_OBJECTIVE 1_
Render the records from the line with "You are a GUI" up to and including the line with "click(135, 314)" as a JSON list of strings, one string per line, skipping blank lines and leaving out the pictures.

# Command to see which files are human readable?



## mrbeastie0x19 (Sep 28, 2021)

So I know about ls, and I know I can do ls -l to see if a file is executable, but that can be a little misleading. I also know that I can do ls --color=always to get a colour representation of the directory. However what I am looking for is a clear way to tell in advance if a file is 'binary' (in the sense that the contents cannot be read by something like a pager, I know that text files are binary too).

I'll give you an example incase you are confused.

In /boot we have the efi files which are marked as executables, so it is easy to avoid these. I know I cannot read these with a pager. But I also cannot read boot0, boot1, boot2, etc because these 'may' be binary files according to less. I'm finding it quite hard to navigate the file system, because some are marked clearly and others are not. (For example a 4th file or lua file will obviously be human readable, but others tell me nothing and have no executable flag).

Is there an easy way to see which files in a directory are human readable?


----------



## eternal_noob (Sep 28, 2021)

You could check the file magic and search for a UTF-8 byte order mark. Problem with this approach is that most plain text files don't have a file magic.

The real question is: Why do you want to read random files?
I mean, i only open files for a purpose and i know in advance i can read them.

_RECORD EXTRACTS_

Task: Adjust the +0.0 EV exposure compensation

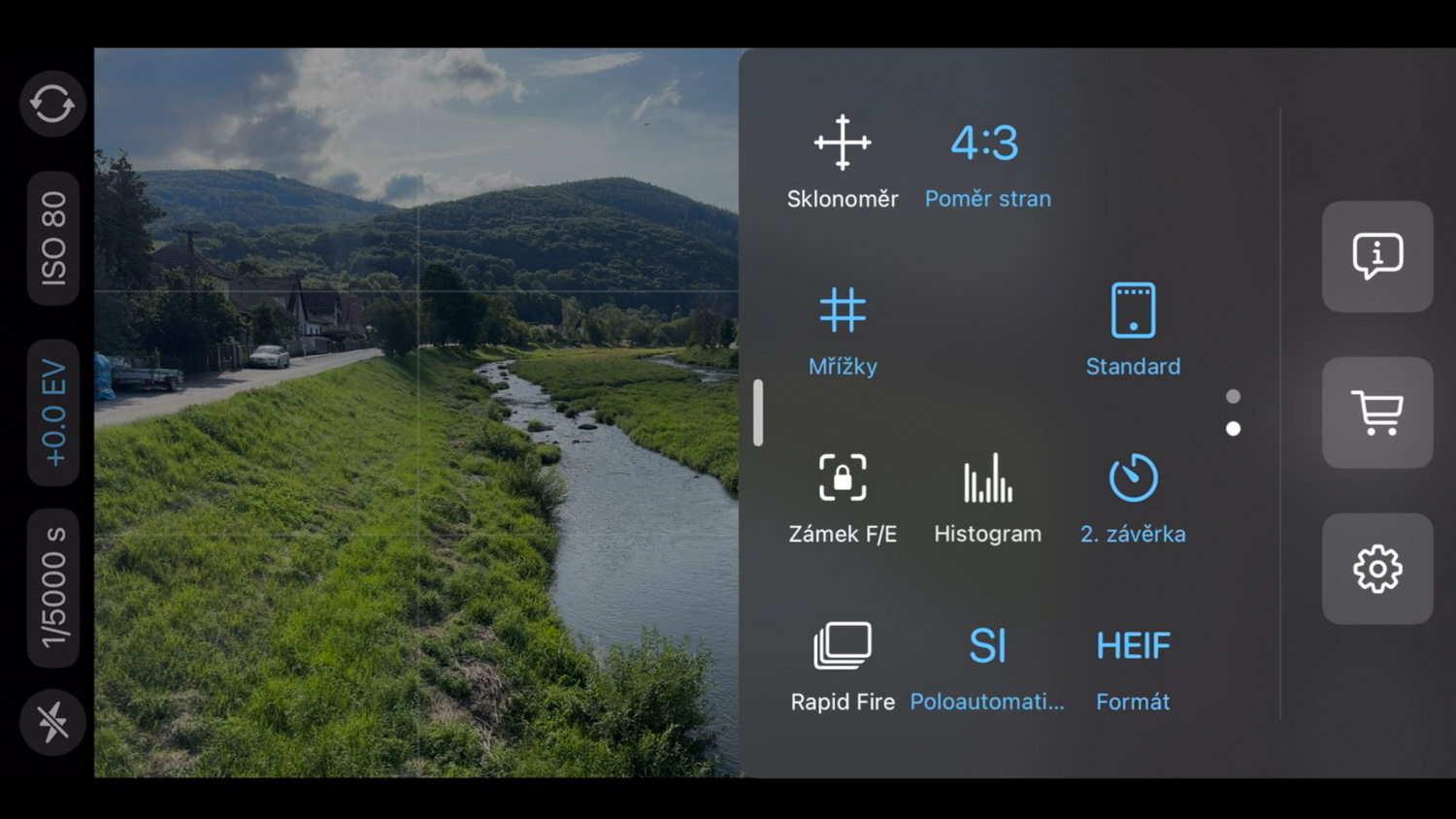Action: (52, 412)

==

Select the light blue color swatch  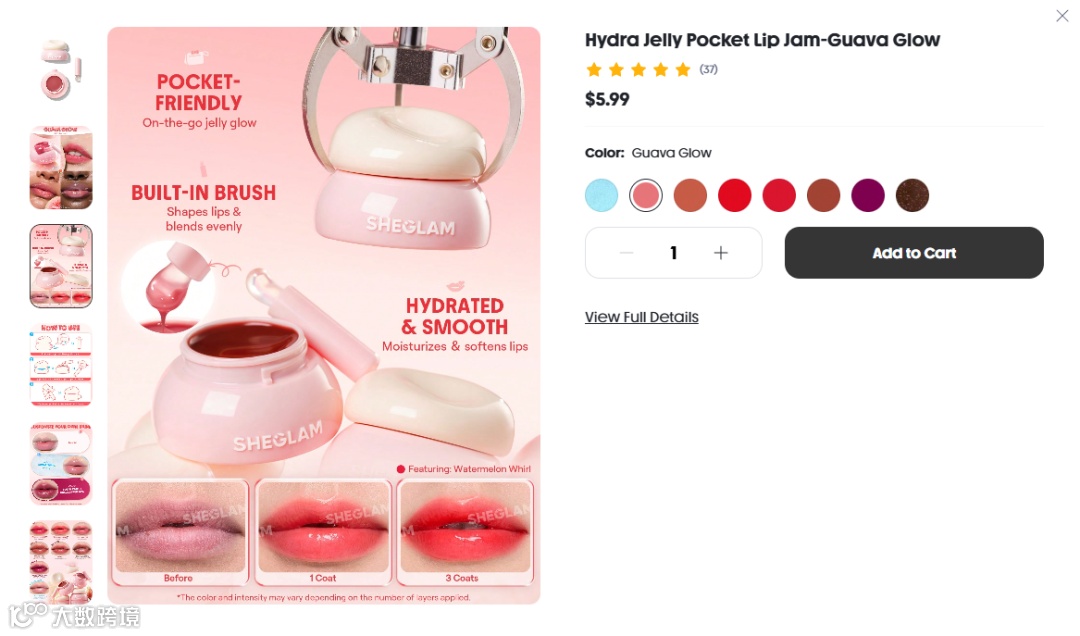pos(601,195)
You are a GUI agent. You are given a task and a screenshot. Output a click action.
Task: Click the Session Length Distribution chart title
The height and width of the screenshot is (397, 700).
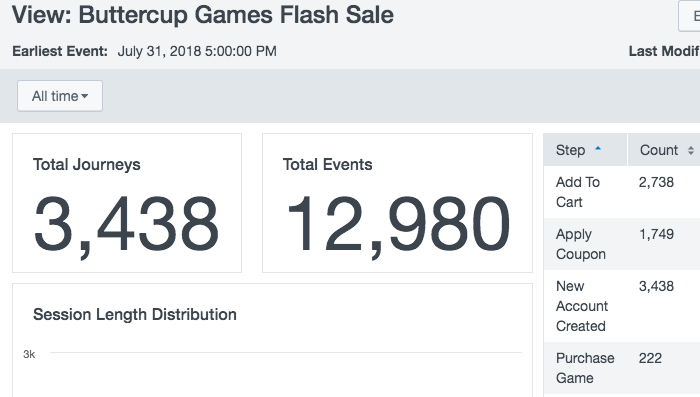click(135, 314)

_OBJECTIVE 2_
Carry on the thread about spotting human-readable files from where it stops.

_ANSWER 1_
[
  "You are a GUI agent. You are given a task and a screenshot. Output a click action.",
  "Task: Click the Session Length Distribution chart title",
  "The height and width of the screenshot is (397, 700).",
  "click(135, 314)"
]

_ANSWER 2_
----------



## mrbeastie0x19 (Sep 28, 2021)

eternal_noob said:


> You could check the file magic and search for a UTF-8 byte order mark. Problem with this approach is that most plain text files don't have a file magic.
> The real question is: Why do you want to read random files?


Just interested in how it all works together, been studying bits and pieces like the loader and it would be nice to tell which files are readable and which are not without having to keep doing ls followed by less.


----------



## eternal_noob (Sep 28, 2021)

I don't think there is an easy solution to this problem.


----------



## SirDice (Sep 28, 2021)

All files are treated the same, so you can't just look at the meta data from a file to see what it contains. Scripts are human readable but can be set executable too. Libraries are binaries but don't have an executable bit (you're not supposed to execute them directly). 

File extensions, like .txt are a relic left over from the old CP/M days. MS-DOS used to use them too. Unix never relied on them. You can use them but it's just a part of the filename, they don't have any special meaning.


----------



## scottro (Sep 28, 2021)

One thing you can use is the command `file`.  This will show what sort of file something is.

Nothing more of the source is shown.